Wednesday, February 20, 2008

Data Goes SLAuto at Oracle

Thanks to Steve Jones, check out this presentation from David Chappell, Oracle VP and CTO of SOA, titled "Next-Generation Grid Enabled SOA". (A shorter written article can be found in at SOA Magazine's site.) Chappell outlines the work that Oracle is doing at turning the traditional model of application scalability on its head; instead of a fixed amount of database resources and scaling the applications/services horizontally, scale the database (using a cool complex adaptive systems approach) and alleviate much of the need to scale apps and services (except for CPU bound services). For someone like me, that's mind blowing.

Add to that the fact that the data management functions are relatively homogenous (though the infrastructure may not be), and aware of its resource utilization, and you can see why they are claiming a certain amount of hardware-metric based SLAuto.

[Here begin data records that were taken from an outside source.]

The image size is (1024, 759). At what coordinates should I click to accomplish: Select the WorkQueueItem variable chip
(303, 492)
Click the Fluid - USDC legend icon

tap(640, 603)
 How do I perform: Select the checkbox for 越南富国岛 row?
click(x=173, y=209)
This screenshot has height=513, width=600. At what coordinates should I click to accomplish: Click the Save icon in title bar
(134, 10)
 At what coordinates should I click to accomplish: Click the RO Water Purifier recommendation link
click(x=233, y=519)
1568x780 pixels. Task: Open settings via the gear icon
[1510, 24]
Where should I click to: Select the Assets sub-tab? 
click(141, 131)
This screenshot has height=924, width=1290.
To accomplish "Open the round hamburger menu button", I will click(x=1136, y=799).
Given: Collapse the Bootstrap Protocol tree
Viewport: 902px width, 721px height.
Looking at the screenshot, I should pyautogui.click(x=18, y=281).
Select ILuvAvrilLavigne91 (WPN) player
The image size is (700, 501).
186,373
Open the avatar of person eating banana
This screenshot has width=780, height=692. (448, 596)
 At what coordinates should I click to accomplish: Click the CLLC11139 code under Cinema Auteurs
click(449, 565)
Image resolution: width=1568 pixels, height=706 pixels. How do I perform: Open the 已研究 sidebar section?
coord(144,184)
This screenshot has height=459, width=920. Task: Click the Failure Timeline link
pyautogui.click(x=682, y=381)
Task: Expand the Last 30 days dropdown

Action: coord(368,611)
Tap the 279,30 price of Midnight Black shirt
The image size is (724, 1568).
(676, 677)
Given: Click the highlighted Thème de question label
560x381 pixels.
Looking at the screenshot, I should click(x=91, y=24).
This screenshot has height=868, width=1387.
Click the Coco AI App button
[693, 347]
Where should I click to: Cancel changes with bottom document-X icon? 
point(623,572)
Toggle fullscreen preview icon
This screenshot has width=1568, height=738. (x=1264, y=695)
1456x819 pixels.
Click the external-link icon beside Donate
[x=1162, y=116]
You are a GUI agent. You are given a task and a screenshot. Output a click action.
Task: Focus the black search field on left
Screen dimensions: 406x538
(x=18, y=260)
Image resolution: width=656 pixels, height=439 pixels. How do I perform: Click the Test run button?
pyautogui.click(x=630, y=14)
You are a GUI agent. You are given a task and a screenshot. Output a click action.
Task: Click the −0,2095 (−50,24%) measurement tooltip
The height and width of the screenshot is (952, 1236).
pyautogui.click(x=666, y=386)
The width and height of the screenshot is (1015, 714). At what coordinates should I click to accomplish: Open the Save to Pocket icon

(Hardware metric based SLAuto is based in measurements of hardware components, such as CPU utilization, memory utilization and so on. Software-based SLAuto usually uses business metrics such as transaction rates, active accounts, etc. to make scaling decisions.)

The catch? Well, everything must be written to use the "Data Grid" if its to take advantage of these capabilities. Legacy applications need not apply. (Could be the deal killer for David's "Not your MOM's Bus" concept.)

It seems to me that if Oracle wants this approach to catch on, it should open source a reference implementation as soon as possible. I'm not an expert at the most recent data processing approaches, but it would seem to me that Map-Reduce approaches would be complimentary to the Data Grid. However, Hadoop implementations would generally only be integrated with a data grid if there was an open source alternative. Otherwise, MySQL will continue to be the first choice. Open Source would also speed up integration between the data grid and infrastructure automation such as Cassatt and its competitors.

Dave hints at a URL for more info on the Oracle site, but I can't find it. If anyone tracks it down, I would appreciate any help I can get.